Many of the students I work with are reluctant readers so asking them to write something down, too, can be challenging at times. To get kids into the habit of journaling each time they read, I use a journal entry called "What's Happening?"
After we've spent 10-15 minutes of reading time in class, I spend a few minutes talking about the importance of keeping track of what's happening in our books. One way we keep track of what we're reading is by completing this sentence starter before/after we read: I'm at the part where... For the book I'm currently reading, my journal entry would look and sound like this:
What's Happening? if i stay by Gayle Forman July 18, 2011
I'm at the part where Mia (the narrator) is remembering one of the fights that she and Adam (her boyfriend) had. Mia downplays her Julliard audition because she's feeling guilty about the fact that she forgot to mention to Adam that she was applying to Juliard in the first place.
My next step is to share this entry with my students and then ask them to give it a try. We spend 5-7 minutes writing our entries and then another 3-5 minutes sharing them as a class, or in small groups. Then, I ask them to read for another 10-15 minutes and we write down this entry a second time for this chunk of text.
During this work time, I walk around to a few different groups. I pick up one student's book, quickly skim the page, and when he/she is done writing his/her journal entry, I ask him/her to share it with me. As I do so, I'm listening/checking for enough information to tell if this student is:
- Actually reading his/her book
- Paying attention to what's happening
- Knows who's involved
- Can recall what's happening
This quick reading conference is one way that I can assess a student's basic understanding of what he/she is reading. As we adopt journaling as part of our regular reading practice, the next time we read/journal in class, I'll have the chance to check other student work as well.
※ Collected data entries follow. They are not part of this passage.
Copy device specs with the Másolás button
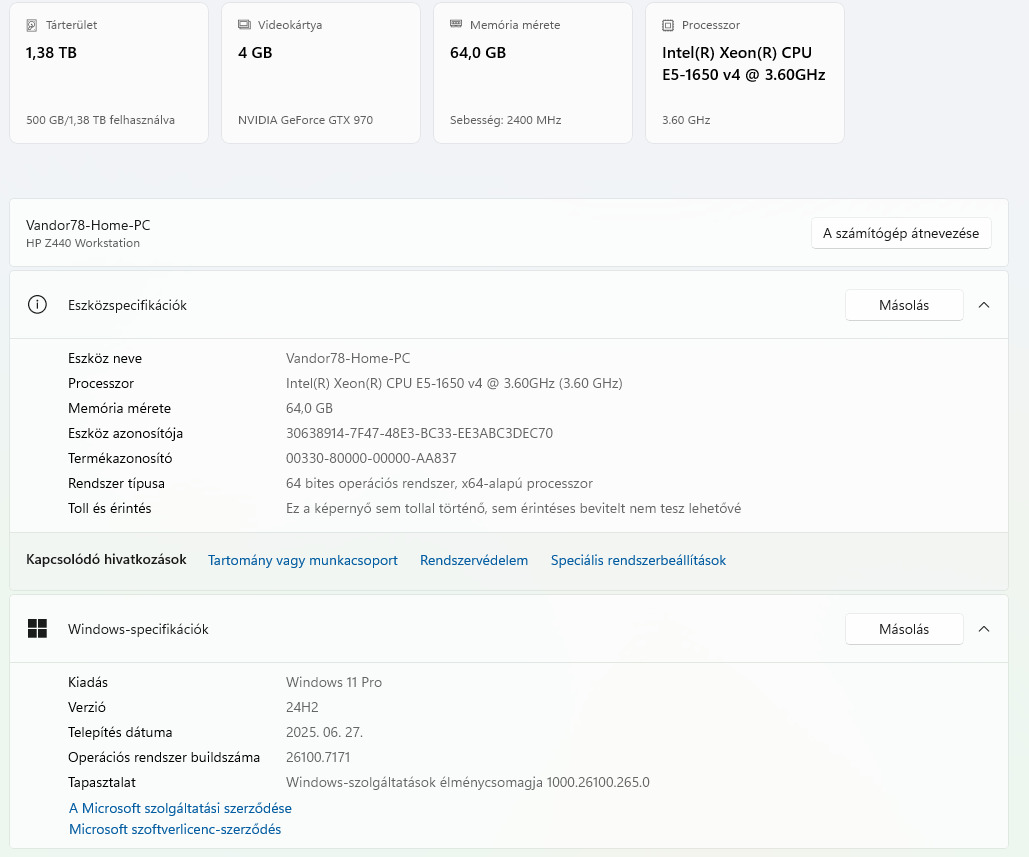1029x857 pixels. pyautogui.click(x=904, y=305)
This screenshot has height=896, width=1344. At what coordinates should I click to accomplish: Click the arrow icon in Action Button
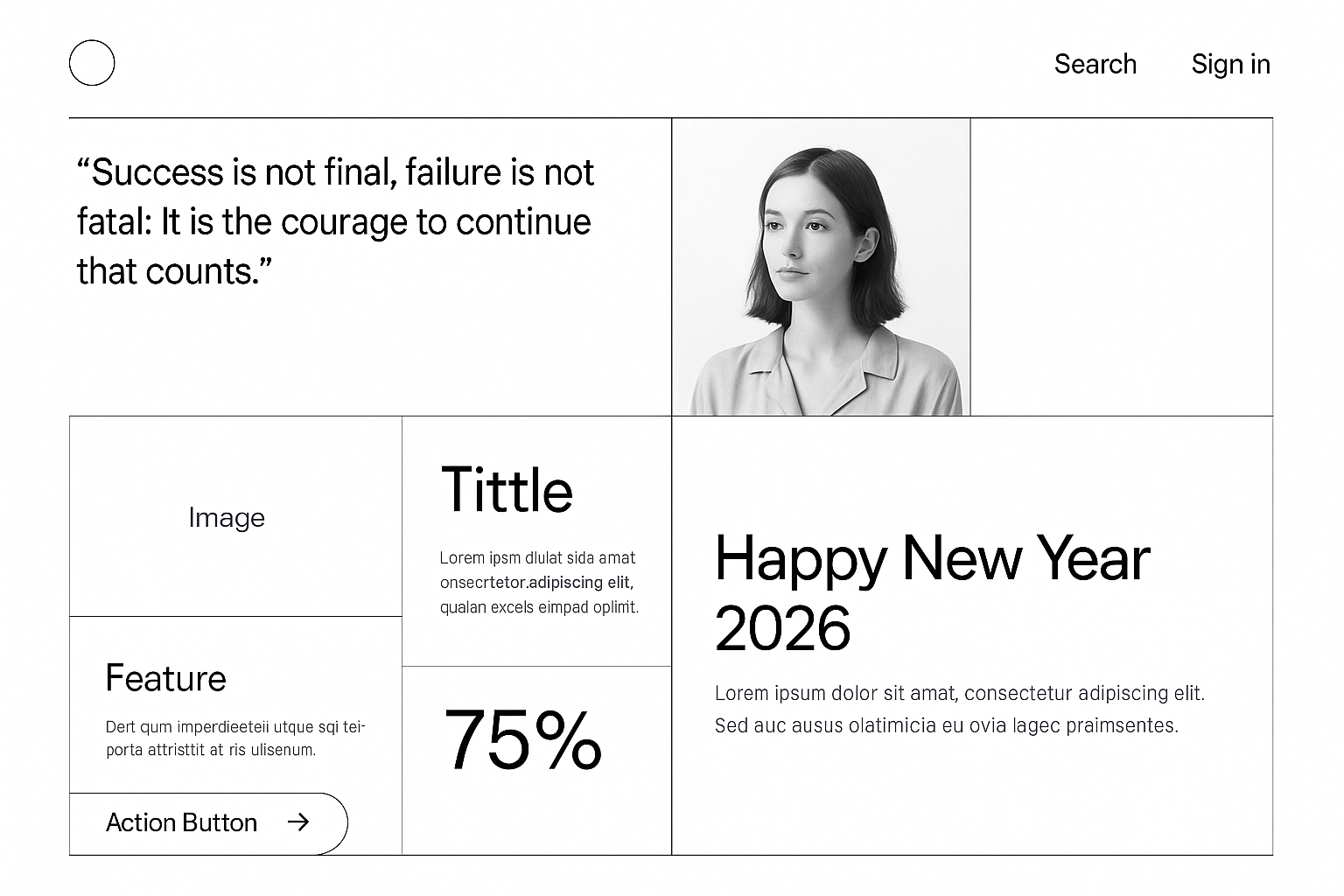pyautogui.click(x=298, y=822)
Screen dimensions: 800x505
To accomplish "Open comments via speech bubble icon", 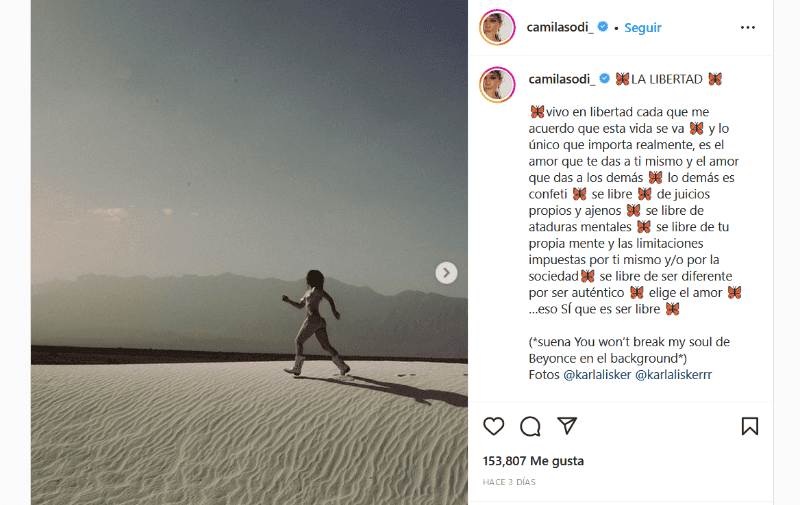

As a way to remember where they left off the last time they read, often, reluctant readers will spend a lot of their reading time re-reading, but they don't have to. Instead, the next time they read their books, they can open up their reading journals, re-read this entry and quickly remember what's happening.
Throughout the first term, my students and I spend a lot of time working with simple journal entries like this. Showing students the importance of remembering what they read helps them develop a positive habit many good readers do automatically without any help. More importantly, it builds their skill and confidence as readers, which lays the foundation for the more challenging journaling work we'll do later.